With more organisations seeking to create centralised ‘supermarket’-style catalogues of curated datasets for business users, Jason Michaelides explores how to navigate the three biggest issues you’ll face as you go on this journey.
As organisations grow, it’s common for them to deploy an increasing number of specialist applications to provide best-in-class capabilities in different areas. Of course, none of these systems operates in isolation. Information from their respective data stores is needed by other parts of the business, to support a variety of processes and goals, such as creating a single view of the customer, product or region, or to enable new customer-facing services.
To meet each of these needs, organisations typically implement point-to-point integrations between the source data system and the consuming system, designed for the specific use case. While this approach is manageable on a limited scale, as more of these inter-system links are added, it leads to a complex web of integrations that’s increasingly fragile and challenging to maintain.
Data quality issues also increase, such as inconsistencies between data that’s meant to be the same, leading to multiple ‘versions of the truth’. Another big challenge is around the oversight, security and governance of the data, particularly in highly regulated environments.
A better approach: The enterprise data catalogue
Most organisations reach a point where they need to streamline this complex setup. One solution is to build a centralised data catalogue. This forms a middle layer between the various source systems and the applications and users consuming the data. It becomes the single source of truth for key enterprise information, where any authorised user can find and access the data they’re permitted to use.
But creating an enterprise data catalogue in a large organisation is a difficult thing to do, with technical, regulatory and cultural challenges to overcome. Below, we look at how to address the three main obstacles to success.
1 Gaining access to the source data
Traditionally, the owner of each upstream source system is the guardian of that data, responsible for ensuring it’s handled in line with company policy and regulatory requirements. Moving to a data catalogue model means handing over some of this control, which many stakeholders will understandably be cautious or even fearful of, particularly in highly regulated businesses.
The team creating the data catalogue will need to overcome this pushback, by demonstrating understanding and competence around modern data governance (more on this shortly), and by showing the source system owners how the new approach will benefit them day-to-day.

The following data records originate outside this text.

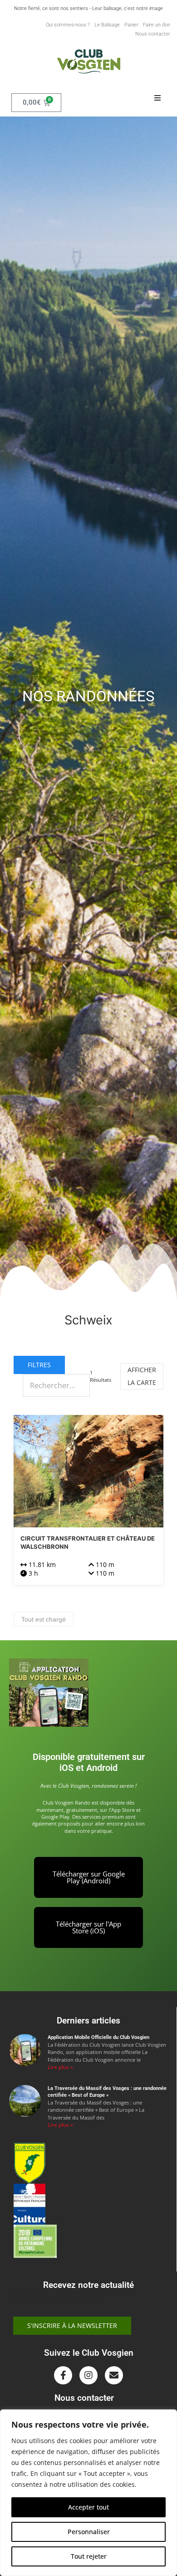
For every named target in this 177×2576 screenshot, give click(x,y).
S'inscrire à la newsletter (72, 2325)
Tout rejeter (89, 2556)
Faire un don (156, 25)
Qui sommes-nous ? (68, 25)
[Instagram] (88, 2375)
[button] (157, 98)
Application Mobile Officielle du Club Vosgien (98, 2037)
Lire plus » (60, 2067)
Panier (131, 25)
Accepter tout (88, 2507)
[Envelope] (114, 2375)
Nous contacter (152, 34)
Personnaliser (89, 2531)
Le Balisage (107, 25)
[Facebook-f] (63, 2375)
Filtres (39, 1364)
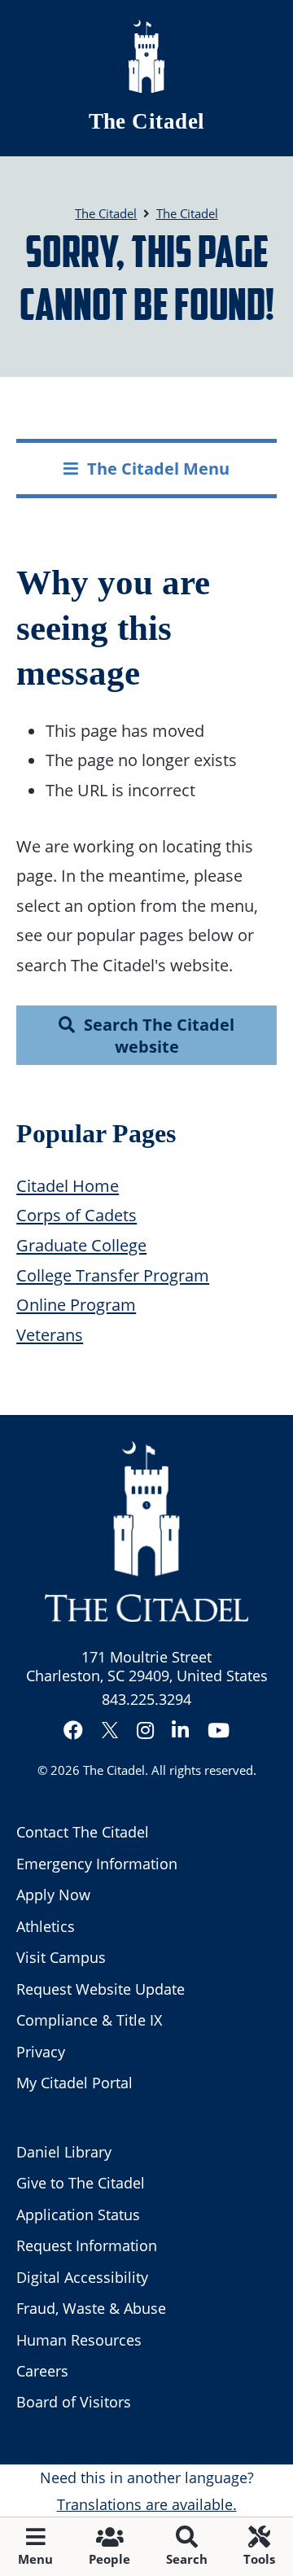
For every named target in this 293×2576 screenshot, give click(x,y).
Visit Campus (61, 1957)
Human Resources (79, 2340)
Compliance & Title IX (89, 2020)
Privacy (40, 2051)
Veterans (49, 1334)
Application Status (78, 2214)
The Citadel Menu (158, 468)
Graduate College (81, 1244)
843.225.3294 (146, 1699)
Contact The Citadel (82, 1832)
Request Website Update (100, 1989)
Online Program (76, 1304)
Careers (42, 2371)
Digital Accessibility (82, 2277)
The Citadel (147, 121)
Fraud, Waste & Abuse (91, 2308)
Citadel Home (67, 1185)
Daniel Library (64, 2152)
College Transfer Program (112, 1275)
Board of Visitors (73, 2402)
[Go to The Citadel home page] (146, 56)
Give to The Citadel (80, 2183)
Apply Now (53, 1894)
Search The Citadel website (159, 1035)
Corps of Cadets (76, 1214)
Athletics (45, 1926)
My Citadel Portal (74, 2082)
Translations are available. (147, 2504)
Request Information (86, 2245)
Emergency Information (96, 1863)
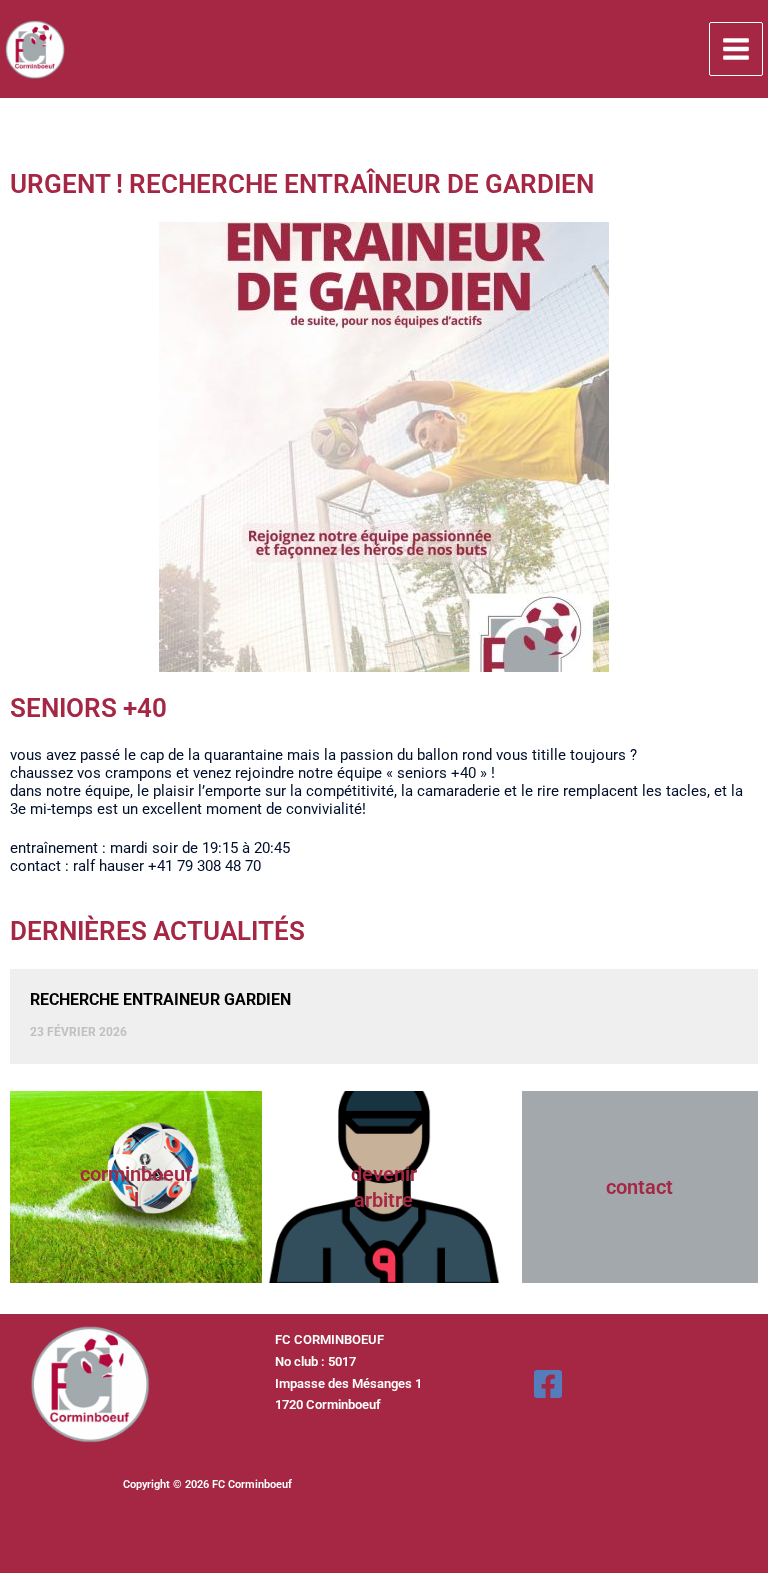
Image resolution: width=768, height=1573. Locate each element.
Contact (639, 1187)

For example, most source system owners will currently liaise with multiple stakeholders, manage numerous integrations and deal with frequent new data access requests. The data catalogue eliminates this: the source system owner only needs to engage with the catalogue team on an ongoing and collaborative basis, and maintain a single integration with this centralised system. This frees up source system owners to spend more time adding business value around their application’s core purpose.

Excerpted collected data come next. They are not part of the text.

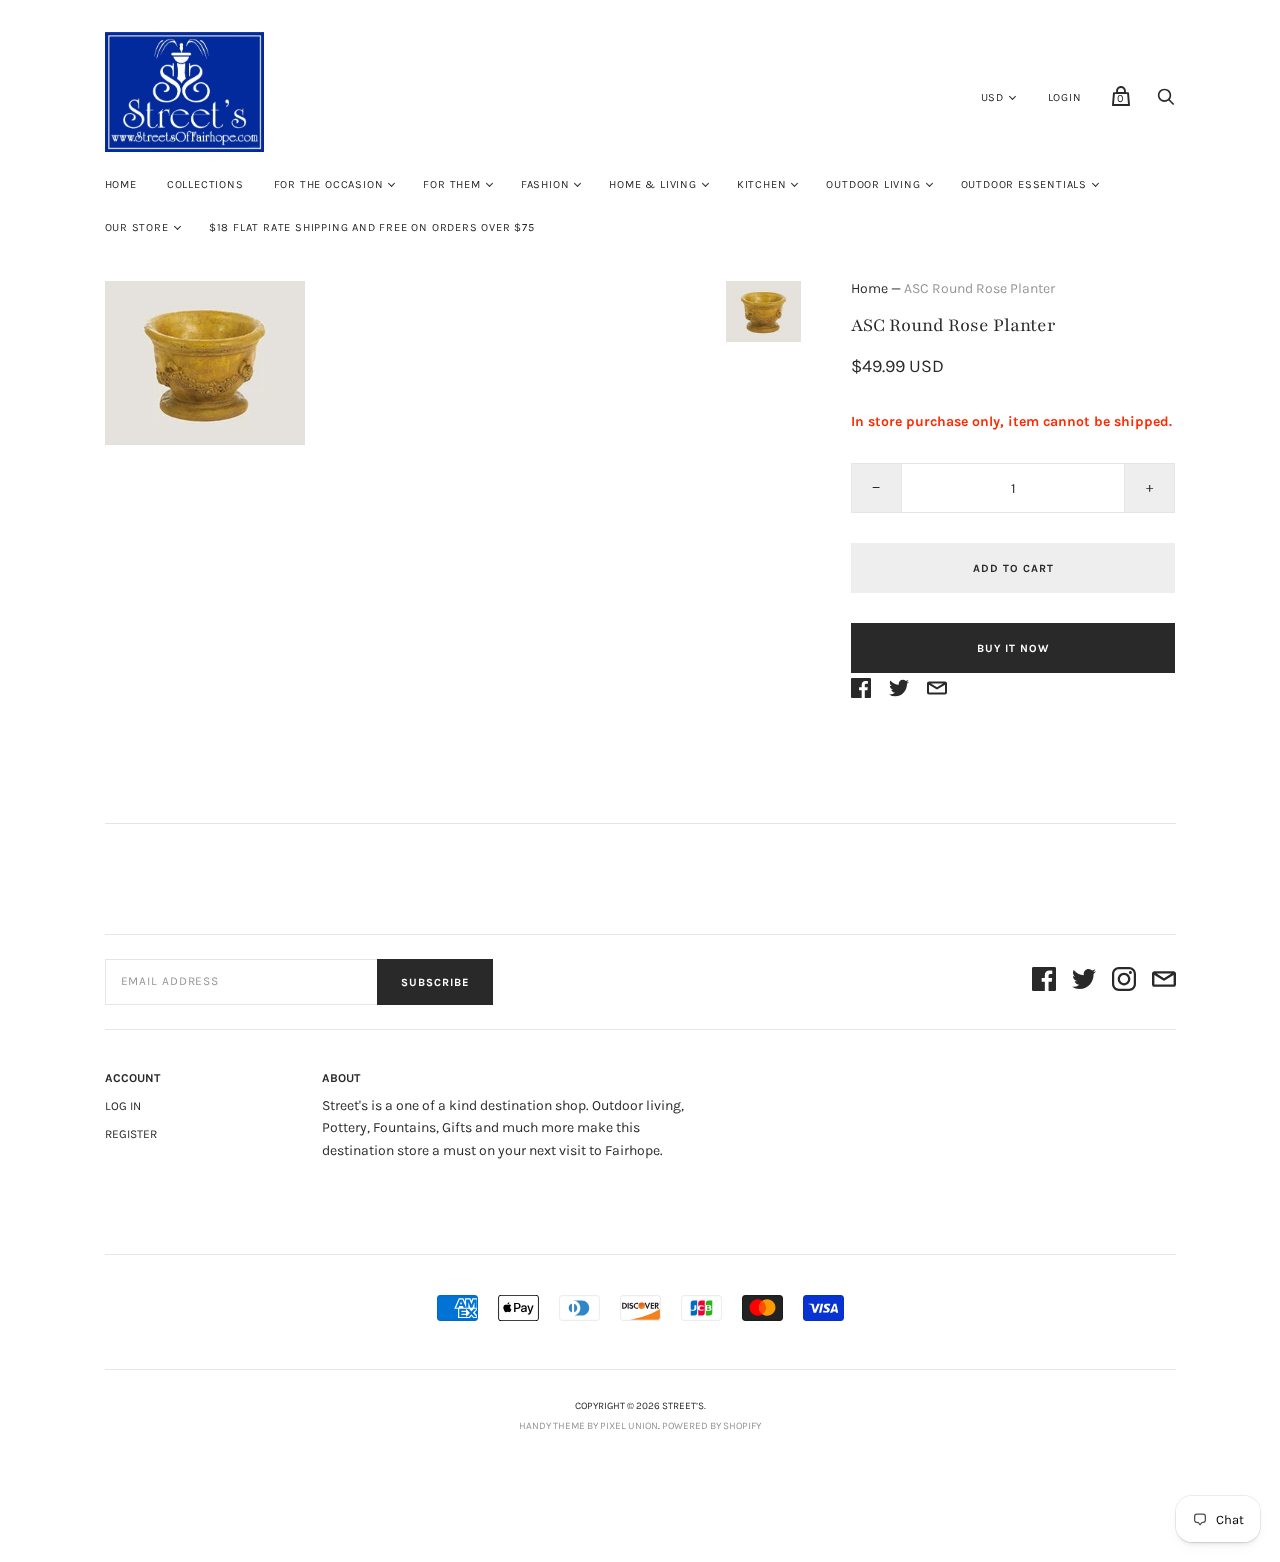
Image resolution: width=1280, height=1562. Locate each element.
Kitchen (762, 184)
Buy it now (1013, 648)
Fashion (545, 184)
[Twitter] (1084, 982)
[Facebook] (1044, 982)
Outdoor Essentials (1024, 184)
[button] (763, 311)
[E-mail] (1164, 982)
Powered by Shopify (711, 1426)
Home (121, 184)
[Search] (1166, 102)
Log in (123, 1106)
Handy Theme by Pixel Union (588, 1426)
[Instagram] (1124, 982)
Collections (205, 184)
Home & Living (652, 184)
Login (1065, 97)
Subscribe (435, 982)
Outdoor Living (873, 184)
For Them (451, 184)
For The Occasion (329, 184)
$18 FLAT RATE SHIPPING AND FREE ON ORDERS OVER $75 (372, 227)
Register (131, 1134)
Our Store (137, 227)
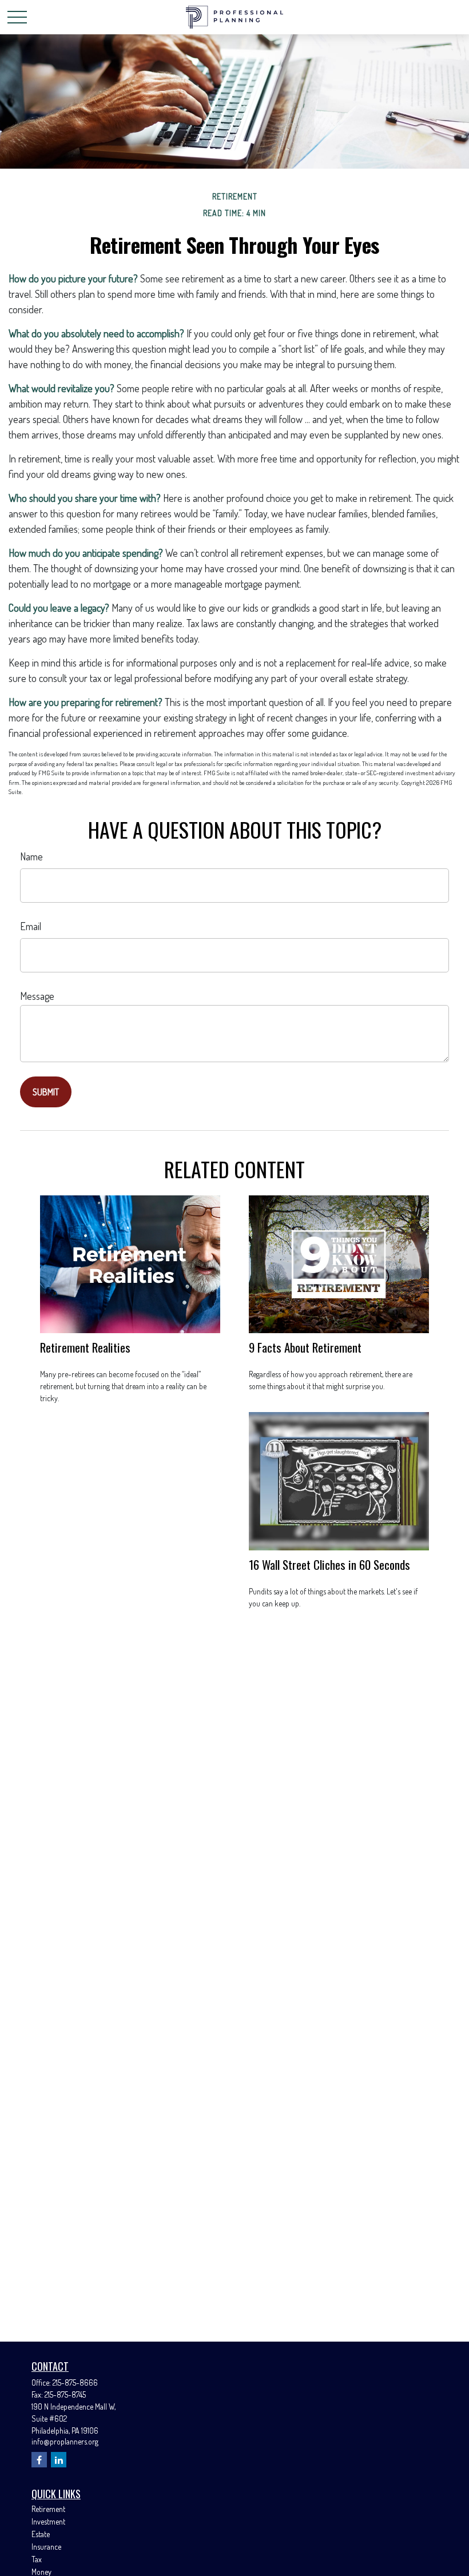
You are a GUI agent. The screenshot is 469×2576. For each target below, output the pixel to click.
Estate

2 Curating and governing the catalogue, while enabling straightforward access and encouraging curiosity
For the data catalogue to be a useful business resource, the team in charge needs to curate the raw data into a suite of datasets that are useful, discoverable, trusted and usable. This will include thoughtfully bringing together data from multiple systems, and presenting it in a way that encourages curiosity, by enabling people from around the business to explore data and use it in their applications or workflows.
Getting this curation right is incredibly important if you’re to successfully move away from individual people or teams doing this themselves in spreadsheets. Promoting a culture of collaboration amongst data-domain experts and business SMEs will ensure the most effective curation of the catalogue, the smoothest processes for access and use, and – most importantly – help unlock the greatest value from the available data.

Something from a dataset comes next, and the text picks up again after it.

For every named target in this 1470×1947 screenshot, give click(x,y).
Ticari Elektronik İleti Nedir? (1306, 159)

As important as the curation, of course, are governance and data security. The catalogue owners will need to take on significant responsibility for all data in the catalogue. They’ll need to understand what data is available in each source system, the applicable policy and regulatory frameworks, and what uses these permit. Based on this knowledge, the catalogue team must then implement and enforce the necessary restrictions, by classifying all data and configuring user permissions appropriately.
3 Change management: Keeping pace with evolving business requirements
People’s data needs will evolve rapidly. There will be requests for new curated datasets, or variations of existing ones. New data will become available, which will need to be integrated into the data catalogue. Your catalogue team needs to be able to deliver on these emerging requirements quickly, if you’re to avoid a proliferation of spreadsheets. This demands an operating model that facilitates agile change.
You’ll firstly need business analysis capability to assess the priority of each new request. Secondly, you’ll need close collaboration between the different source system owners, to make sure decisions are taken in the collective interest of the business, and to ensure there’s agreement around which system provides the ‘golden’ source of truth of data stored in multiple systems.
Thirdly, the data catalogue team will need tools that enable responsive change. This will most likely include a mix of commercial, open source or bespoke products. Low- and no-code solutions are often a good choice, given they typically facilitate quicker and lower-cost changes. Fourthly, these must be supported by a fast, continuous delivery methodology. And finally, you need the skills to deliver the change requests as they come forward, either in-house or through a network of trusted partners.
A rewarding journey
Building an enterprise data catalogue is a challenging, but extremely rewarding undertaking. We hope this overview gives you a sense of the main areas to consider and the skills you’ll need as you develop and maintain yours. Get this right, and you’ll create an asset that delivers long-term benefits to people right across your business, from the source system owners and compliance officers to those responsible for your internal and customer-facing products and services.